WHAT IS EXPECTED
Collect every line below that contains the word "This".

+ + + + +

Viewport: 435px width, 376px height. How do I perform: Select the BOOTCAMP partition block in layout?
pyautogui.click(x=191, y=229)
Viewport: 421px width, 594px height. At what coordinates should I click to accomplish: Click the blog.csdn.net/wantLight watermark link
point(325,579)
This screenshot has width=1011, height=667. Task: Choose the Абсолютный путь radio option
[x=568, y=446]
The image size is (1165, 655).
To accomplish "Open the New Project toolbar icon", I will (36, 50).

+ + + + +

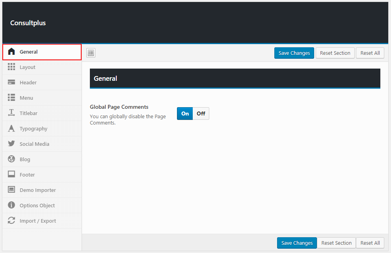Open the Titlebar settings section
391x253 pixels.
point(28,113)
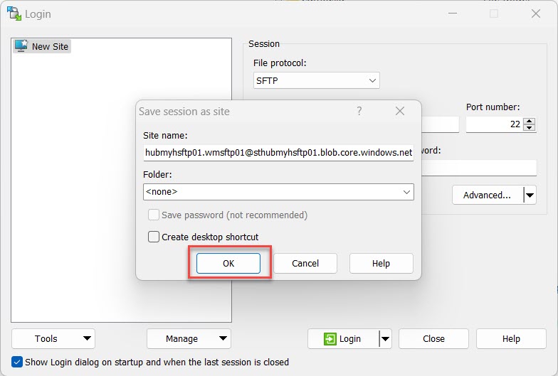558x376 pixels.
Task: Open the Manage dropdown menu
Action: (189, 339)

+ + + + +

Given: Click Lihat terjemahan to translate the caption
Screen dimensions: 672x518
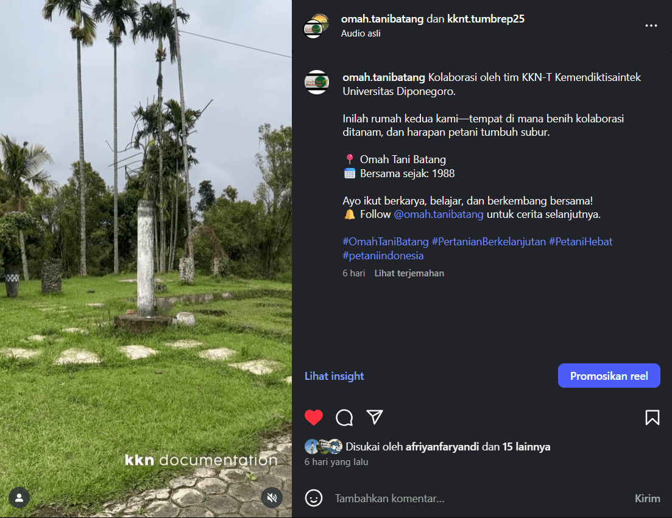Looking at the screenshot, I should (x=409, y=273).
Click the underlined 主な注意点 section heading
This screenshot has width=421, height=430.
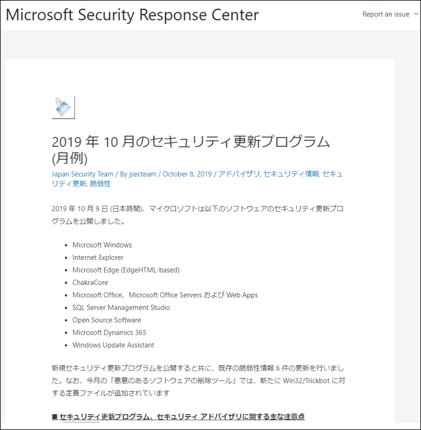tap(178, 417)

+ + + + +

WRITTEN ANSWER
This screenshot has width=1011, height=667. Task: Choose the Абсолютный путь radio option
This screenshot has width=421, height=430.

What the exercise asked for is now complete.